**TASK PROMPT**:
Copy out each line below in which the string "computer" appears.

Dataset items
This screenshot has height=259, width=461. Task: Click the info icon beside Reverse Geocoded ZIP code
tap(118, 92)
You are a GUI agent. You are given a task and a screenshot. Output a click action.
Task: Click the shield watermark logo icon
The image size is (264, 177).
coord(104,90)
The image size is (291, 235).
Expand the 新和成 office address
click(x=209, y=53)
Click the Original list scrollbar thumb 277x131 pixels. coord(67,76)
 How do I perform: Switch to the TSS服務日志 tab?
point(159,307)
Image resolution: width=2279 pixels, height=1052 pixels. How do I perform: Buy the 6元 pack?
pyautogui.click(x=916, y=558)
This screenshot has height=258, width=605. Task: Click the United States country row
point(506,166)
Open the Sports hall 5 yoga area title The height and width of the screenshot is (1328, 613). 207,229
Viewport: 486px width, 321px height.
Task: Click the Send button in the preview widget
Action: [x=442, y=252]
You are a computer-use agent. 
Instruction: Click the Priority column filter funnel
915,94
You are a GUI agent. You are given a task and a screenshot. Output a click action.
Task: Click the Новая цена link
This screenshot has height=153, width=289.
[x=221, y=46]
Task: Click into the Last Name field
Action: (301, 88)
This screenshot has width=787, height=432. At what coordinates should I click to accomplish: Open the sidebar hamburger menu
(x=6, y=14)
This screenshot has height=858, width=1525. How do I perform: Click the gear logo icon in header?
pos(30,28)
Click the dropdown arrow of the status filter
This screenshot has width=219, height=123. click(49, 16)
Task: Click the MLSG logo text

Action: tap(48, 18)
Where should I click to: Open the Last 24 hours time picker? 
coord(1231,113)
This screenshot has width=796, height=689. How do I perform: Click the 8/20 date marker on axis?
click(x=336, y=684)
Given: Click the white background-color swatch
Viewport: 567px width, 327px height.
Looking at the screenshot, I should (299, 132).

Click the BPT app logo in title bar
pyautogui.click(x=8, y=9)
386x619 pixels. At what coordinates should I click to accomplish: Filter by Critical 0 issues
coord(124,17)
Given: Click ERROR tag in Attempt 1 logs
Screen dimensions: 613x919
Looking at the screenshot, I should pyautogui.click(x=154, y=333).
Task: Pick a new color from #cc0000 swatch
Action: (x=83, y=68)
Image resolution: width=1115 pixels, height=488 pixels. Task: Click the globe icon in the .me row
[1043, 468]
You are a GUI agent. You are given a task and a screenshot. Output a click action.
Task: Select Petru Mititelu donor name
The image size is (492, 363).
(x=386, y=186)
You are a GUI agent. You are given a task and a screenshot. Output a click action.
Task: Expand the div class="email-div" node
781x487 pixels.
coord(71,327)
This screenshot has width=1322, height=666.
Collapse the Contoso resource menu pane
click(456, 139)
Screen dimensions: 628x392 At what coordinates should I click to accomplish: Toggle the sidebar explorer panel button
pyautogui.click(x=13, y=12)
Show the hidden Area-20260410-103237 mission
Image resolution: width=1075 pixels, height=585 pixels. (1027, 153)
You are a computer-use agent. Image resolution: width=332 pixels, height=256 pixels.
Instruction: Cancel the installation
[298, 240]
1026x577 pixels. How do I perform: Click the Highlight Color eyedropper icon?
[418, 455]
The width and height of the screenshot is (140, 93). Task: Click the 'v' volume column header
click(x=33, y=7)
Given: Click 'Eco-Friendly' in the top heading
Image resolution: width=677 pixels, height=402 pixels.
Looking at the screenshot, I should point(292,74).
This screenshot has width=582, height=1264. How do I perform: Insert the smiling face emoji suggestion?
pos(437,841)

**RESPONSE BELOW**:
You are a computer-use agent. 
You are a computer-use agent. Image resolution: width=332 pixels, height=256 pixels.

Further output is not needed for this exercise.